Shulgach has been a part of API since its founding, and after three years, he has settled into an educational role at the organization. An engineering student himself and a former coach for robotics teams in Baltimore, Shulgach uses his insight into current advancements with prosthetic technologies to help develop the education team’s curricula, which have been used for several summer STEM programs. Although Shulgach is eager to build his mechatronics career, he’s also invested in the education of fellow aspiring engineers—particularly those who will go into the medical field—which led him to an opportunity to design a graduate bioengineering course at the University of Pittsburgh.

“Something that I’ve seen in industry and education is that the best way to prepare the next workforce generation is to make sure that they have this technical literacy, or core comprehension of a current skill set to safely and responsibly do tasks,” Shulgach explained.

Something that I’ve seen in industry and education is that the best way to prepare the next workforce generation is to make sure that they have technical literacy.

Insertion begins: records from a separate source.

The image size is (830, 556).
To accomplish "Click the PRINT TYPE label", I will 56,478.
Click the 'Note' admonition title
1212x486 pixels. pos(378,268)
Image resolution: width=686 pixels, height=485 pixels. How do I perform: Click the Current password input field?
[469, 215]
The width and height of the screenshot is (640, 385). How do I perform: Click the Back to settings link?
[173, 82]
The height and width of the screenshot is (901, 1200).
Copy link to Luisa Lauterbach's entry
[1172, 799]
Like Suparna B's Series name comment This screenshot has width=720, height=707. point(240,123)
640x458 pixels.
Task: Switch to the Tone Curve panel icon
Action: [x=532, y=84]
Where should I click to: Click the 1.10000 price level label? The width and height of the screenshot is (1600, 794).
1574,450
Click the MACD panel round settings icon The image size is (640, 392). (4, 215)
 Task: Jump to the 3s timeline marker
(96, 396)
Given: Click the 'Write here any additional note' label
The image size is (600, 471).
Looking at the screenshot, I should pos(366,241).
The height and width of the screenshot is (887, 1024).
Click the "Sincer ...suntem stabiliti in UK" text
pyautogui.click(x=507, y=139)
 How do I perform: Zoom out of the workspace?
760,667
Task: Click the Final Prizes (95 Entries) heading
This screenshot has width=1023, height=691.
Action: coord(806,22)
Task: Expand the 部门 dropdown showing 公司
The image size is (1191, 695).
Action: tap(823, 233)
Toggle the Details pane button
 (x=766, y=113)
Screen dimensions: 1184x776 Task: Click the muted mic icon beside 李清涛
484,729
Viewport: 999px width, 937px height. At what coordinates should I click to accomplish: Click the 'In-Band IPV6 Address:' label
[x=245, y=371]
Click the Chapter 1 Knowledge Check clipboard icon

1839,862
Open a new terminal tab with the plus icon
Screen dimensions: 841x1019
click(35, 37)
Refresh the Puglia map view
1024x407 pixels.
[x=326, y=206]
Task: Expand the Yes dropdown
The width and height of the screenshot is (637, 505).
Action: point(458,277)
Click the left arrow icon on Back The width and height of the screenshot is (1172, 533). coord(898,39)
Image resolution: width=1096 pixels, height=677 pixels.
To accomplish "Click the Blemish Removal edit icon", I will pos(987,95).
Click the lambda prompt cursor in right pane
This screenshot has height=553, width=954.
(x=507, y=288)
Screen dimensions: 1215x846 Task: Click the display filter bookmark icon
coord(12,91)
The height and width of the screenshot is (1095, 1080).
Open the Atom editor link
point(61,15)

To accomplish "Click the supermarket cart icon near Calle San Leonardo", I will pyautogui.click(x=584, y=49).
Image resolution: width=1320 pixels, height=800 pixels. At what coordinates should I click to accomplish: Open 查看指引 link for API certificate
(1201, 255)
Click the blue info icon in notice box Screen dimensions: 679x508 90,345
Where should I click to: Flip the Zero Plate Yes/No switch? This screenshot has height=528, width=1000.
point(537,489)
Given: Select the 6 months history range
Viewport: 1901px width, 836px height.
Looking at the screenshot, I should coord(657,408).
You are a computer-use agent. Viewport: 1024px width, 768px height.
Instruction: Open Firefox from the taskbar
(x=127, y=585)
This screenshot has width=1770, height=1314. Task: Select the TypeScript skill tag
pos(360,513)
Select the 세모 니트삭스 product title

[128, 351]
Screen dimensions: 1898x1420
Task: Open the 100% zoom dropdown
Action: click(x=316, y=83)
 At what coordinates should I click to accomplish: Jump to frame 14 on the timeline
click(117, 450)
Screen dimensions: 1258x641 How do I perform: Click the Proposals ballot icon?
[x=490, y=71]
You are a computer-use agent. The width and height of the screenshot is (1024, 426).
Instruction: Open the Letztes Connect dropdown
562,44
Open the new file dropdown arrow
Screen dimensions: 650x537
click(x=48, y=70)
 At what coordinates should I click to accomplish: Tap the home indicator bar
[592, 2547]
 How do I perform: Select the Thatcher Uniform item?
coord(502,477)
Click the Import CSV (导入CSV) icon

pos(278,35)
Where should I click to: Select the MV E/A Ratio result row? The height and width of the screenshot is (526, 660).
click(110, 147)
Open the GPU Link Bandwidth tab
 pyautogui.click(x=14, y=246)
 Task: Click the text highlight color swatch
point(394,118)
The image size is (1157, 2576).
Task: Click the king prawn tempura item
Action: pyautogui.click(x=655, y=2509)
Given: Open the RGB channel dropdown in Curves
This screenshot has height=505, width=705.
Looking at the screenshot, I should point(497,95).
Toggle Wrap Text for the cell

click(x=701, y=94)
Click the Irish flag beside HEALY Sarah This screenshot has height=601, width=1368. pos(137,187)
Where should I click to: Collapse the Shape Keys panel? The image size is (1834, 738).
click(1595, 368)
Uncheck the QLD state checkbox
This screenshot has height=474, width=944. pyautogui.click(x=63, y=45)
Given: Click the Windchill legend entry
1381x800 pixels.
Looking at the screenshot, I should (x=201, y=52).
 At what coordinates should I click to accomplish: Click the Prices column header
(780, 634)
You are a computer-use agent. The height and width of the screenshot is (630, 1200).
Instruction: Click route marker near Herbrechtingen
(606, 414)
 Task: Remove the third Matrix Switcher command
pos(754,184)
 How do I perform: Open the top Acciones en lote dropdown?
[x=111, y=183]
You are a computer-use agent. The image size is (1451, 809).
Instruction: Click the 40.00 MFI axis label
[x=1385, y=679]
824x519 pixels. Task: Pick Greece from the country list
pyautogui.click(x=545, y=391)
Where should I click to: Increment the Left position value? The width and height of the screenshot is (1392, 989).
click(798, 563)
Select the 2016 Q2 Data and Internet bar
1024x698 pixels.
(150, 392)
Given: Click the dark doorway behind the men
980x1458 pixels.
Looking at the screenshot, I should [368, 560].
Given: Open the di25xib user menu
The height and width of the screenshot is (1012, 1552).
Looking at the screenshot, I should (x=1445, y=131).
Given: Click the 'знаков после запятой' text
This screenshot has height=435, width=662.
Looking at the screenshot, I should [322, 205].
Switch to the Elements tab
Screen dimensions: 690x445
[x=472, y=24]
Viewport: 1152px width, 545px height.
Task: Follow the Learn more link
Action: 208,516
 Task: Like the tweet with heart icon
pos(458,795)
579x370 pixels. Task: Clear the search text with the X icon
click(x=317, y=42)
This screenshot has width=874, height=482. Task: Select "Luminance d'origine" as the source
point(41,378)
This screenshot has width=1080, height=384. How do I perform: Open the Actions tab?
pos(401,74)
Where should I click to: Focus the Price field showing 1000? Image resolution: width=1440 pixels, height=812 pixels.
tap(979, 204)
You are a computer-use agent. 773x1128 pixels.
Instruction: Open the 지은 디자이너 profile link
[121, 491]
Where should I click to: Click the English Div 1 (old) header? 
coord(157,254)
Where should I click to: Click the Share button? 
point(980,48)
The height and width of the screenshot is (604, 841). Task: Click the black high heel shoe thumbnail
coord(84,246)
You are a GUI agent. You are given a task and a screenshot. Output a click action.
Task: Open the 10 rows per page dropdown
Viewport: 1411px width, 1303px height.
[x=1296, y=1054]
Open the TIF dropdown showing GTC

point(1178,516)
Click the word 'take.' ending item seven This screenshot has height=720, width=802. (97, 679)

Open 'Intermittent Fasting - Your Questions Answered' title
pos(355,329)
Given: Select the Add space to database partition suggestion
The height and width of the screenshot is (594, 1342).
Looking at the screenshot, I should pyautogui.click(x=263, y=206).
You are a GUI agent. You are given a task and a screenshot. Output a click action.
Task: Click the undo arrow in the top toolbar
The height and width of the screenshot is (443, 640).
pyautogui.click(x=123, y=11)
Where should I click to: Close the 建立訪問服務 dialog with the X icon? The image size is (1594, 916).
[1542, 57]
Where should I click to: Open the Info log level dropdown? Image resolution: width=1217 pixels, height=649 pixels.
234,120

Jonathan Shulgach, Ph.D. student, Mechanical Engineering

“But for prosthetics in particular, it seemed pretty slow, or it wasn’t easy to see commercially available devices that were following the same rate of growth as collaborative open-source design resources. So, one of the things that we were thinking of is, ‘How do we focus the student population and particularly college-level students that are soon to go into the workforce and industry, and to prosthetics and orthotics? What kind of tools can we give them?’”

It turns out that Goeran Fiedler, an associate professor in the University of Pittsburgh’s Department of Rehabilitation Science and Technology, had similar concerns. API and Fiedler collaborated to construct a unique syllabus with topics and guest speakers for a pilot master’s course, “User-Centered Design of Limb Prostheses,” which debuted during the Spring 2023 semester. The first half of the semester mainly focused on training, while the second half consisted of projects where students could apply the core design principles and communication skills to create custom prosthetics for patients.

With Fiedler as the official instructor for the course, Shulgach and another API education member, Matthew Shaw, were invited as guest lecturers to teach a unit covering 3D printing technologies and 3D design and modeling, emphasizing the importance of choosing the right materials and methods to create a useful tool based on the specific needs of the patient. The course is designed to put students in a big-picture mindset that helps them understand all the parts involved in connecting patients to resources.

“I think, ultimately, we wanted to find a system that we could implement in other areas that would give students the understanding that they needed to talk to prosthetists in the industry, and then, from a high-level perspective, make the decisions that could connect or bring people together, bring a patient and clinicians or prosthetists together, and designers, to include everyone in the conversation and not make it a blind step-by-step-by-step process.”

Not unlike Star Wars, Shulgach’s efforts with Fiedler and API’s education team promote his futuristic vision for what prosthetics care could look like with a holistic approach that forms a dialogue between patients and professionals. By bringing patients closer to the process and letting them communicate their needs, medical providers can accommodate them.